The Embassy of the Republic of Indonesia in Kuala Lumpur (Kedutaan Besar Republik Indonesia di Kuala Lumpur) is the diplomatic mission of Indonesia in Malaysia. The embassy serves large amounts of Indonesian migrant workers in Malaysia. Other Indonesian diplomatic establishments in Malaysia include four consulate-generals in Johor Bahru, Kota Kinabalu (Sabah), Kuching (Sarawak), and Penang, and a consulate in Tawau.

== History ==

Before Malaysia became an independent state, Indonesia had already established a diplomatic mission in the form of a consulate in 1953. The head of the mission was Consul Mohammad Rasyid Manan (1953–1956). He became consul general when the mission became a consulate general as Malaysia neared its independence (1956–1957). After the establishment of Malaysia as a sovereign state, the Indonesian diplomatic mission became an embassy with Muhamad Razif (1957–1963) as the first Indonesian Ambassador to Malaysia.

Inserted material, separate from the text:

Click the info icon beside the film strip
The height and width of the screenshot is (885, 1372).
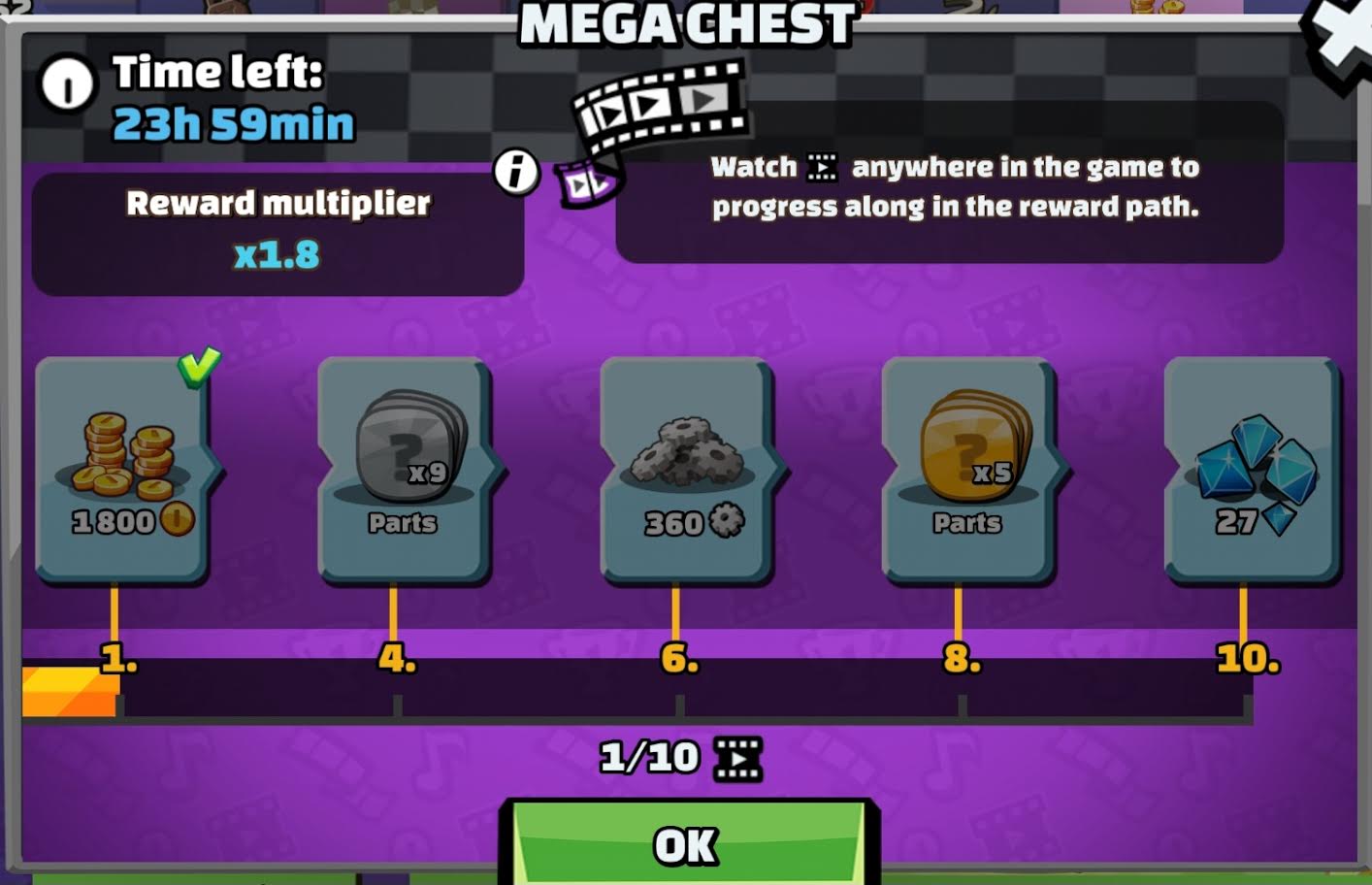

Diplomatic relations ceased on 17 September 1963 due to the Indonesia–Malaysia confrontation. The process of normalization of relations started with the signing of the Bangkok Accord between the foreign ministers of both countries on 1 June 1966 in Bangkok. The next meeting took place in Jakarta, which produced the Jakarta Accord on 11 August 1966. A further meeting took place in Kuala Lumpur on 14 September 1966. As a consequence, in September 1967 the Indonesian government established a liaison office in Kuala Lumpur that was headed by Benny Moerdani. Initially, the embassy was located in U-Thant Road, but it was relocated to an 8-story building at Tun Razak road, its present location, in 1977.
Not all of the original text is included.